# Conditional expectation of a polynomial chaos expansion


In this example, we compute the conditional expectation of a polynomial
chaos expansion of the `Ishigami function <use-case-ishigami>` using
the :meth:`~openturns.FunctionalChaosResult.getConditionalExpectation`
method.



## Introduction
Let $\inputDim \in \Nset$
be the dimension of the input random vector.
Let $\Expect{\inputRV} \in \Rset^\inputDim$
be the mean of the input random vector $\inputRV$.
Let $\model$ be the physical model:

\begin{align}\model : \Rset^\inputDim \rightarrow \Rset.\end{align}

Given $\vect{u} \subseteq \{1, ..., \inputDim\}$ a group
of input variables, we want to create a new function $\widehat{\model}$:

\begin{align}\widehat{\model}: \Rset^{|\vect{u}|} \rightarrow \Rset\end{align}

where $|\vect{u}| = \operatorname{card}(\vect{u})$ is the
number of variables in the group.

In this example, we experiment two different ways to reduce the
input dimension of a polynomial chaos expansion:

- the parametric function,
- the conditional expectation.

The goal of this page is to see how we can create these
functions and the difference between them.



## Parametric function

The simplest method to reduce the dimension of the input
is to set some input variables to constant values.
In this example, all marginal inputs, except those in
the conditioning indices are set to the mean of the input random vector.

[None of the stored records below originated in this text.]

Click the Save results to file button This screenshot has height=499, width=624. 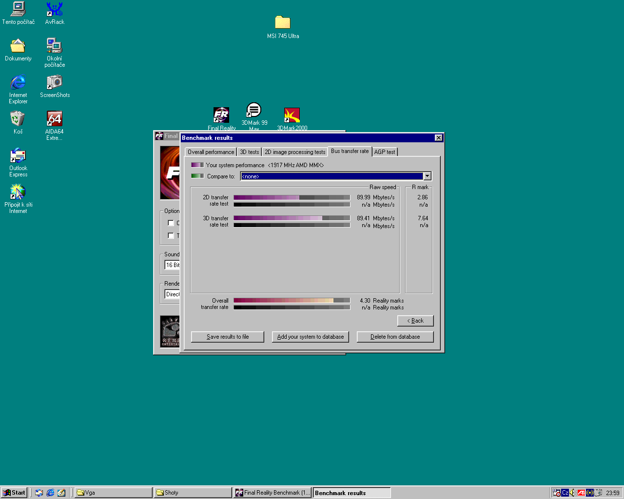click(228, 337)
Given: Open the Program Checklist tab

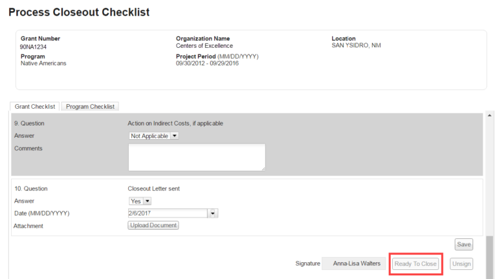Looking at the screenshot, I should [90, 106].
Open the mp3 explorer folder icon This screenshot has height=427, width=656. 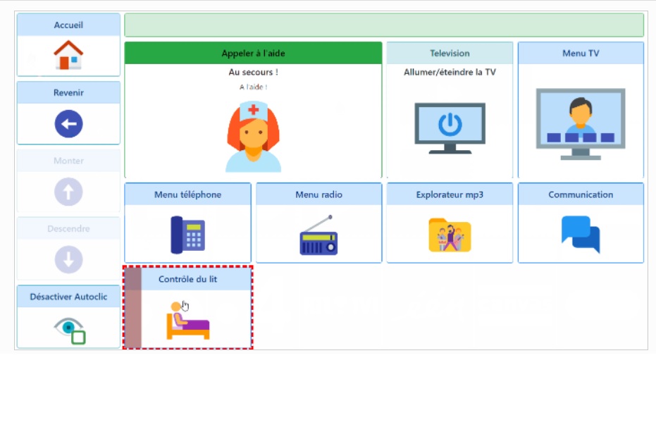(x=450, y=235)
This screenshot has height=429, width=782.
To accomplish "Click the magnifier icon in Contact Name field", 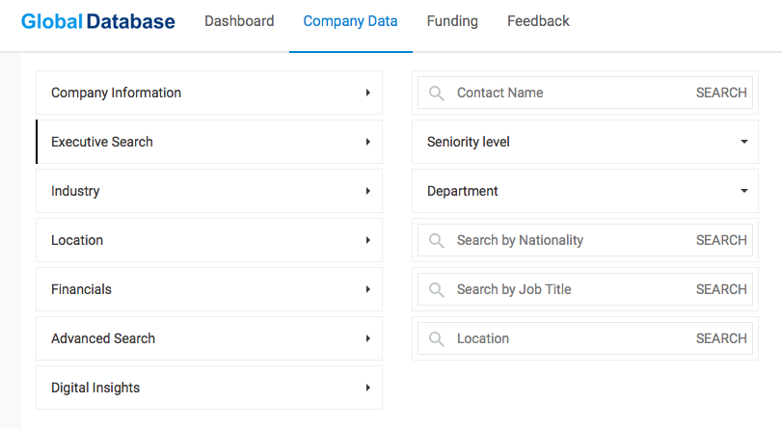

Let $\overline{\vect{u}}$ be the complementary set of input
marginal indices such that $\vect{u}$ and $\overline{\vect{u}}$
form a disjoint partition of the full set of variable indices:

\begin{align}\vect{u} \; \dot{\cup} \; \overline{\vect{u}} = \{1, ..., \inputDim\}.\end{align}

The parametric function with reduced dimension is:

\begin{align}\widehat{\model}(\inputReal_{\vect{u}})
  = \model\left(\inputReal_{\vect{u}},
           \inputReal_{\overline{\vect{u}}}
           = \Expect{\inputRV_{\overline{\vect{u}}}}\right)\end{align}

for any $\inputReal_{\vect{u}} \in \Rset^{|\vect{u}|}$.
The previous function is a parametric function based on the function $\model$
where the parameter is $\Expect{\inputRV_{\overline{\vect{u}}}}$.
Assuming that the input random vector has an independent copula,
computing $\Expect{\inputRV_{\overline{\vect{u}}}}$
can be done by selecting the corresponding indices in $\Expect{\inputRV}$.
This function can be created using the :class:`~openturns.ParametricFunction`
class.



## Parametric PCE

If the physical model is a PCE, then the associated parametric model is also a
PCE.
Its coefficients and the associated functional basis can be computed from
the original PCE.
A significant fact, however, is that the coefficients of the parametric
PCE are *not* the ones of the original PCE: the coefficients of the parametric
PCE have to be multiplied by factors which depend on the
value of the discarded basis functions on the parameter vector.
This feature is not currently available in the library.
However, we present it below as this derivation is interesting
to understand why the conditional expectation may behave
differently from the corresponding parametric PCE.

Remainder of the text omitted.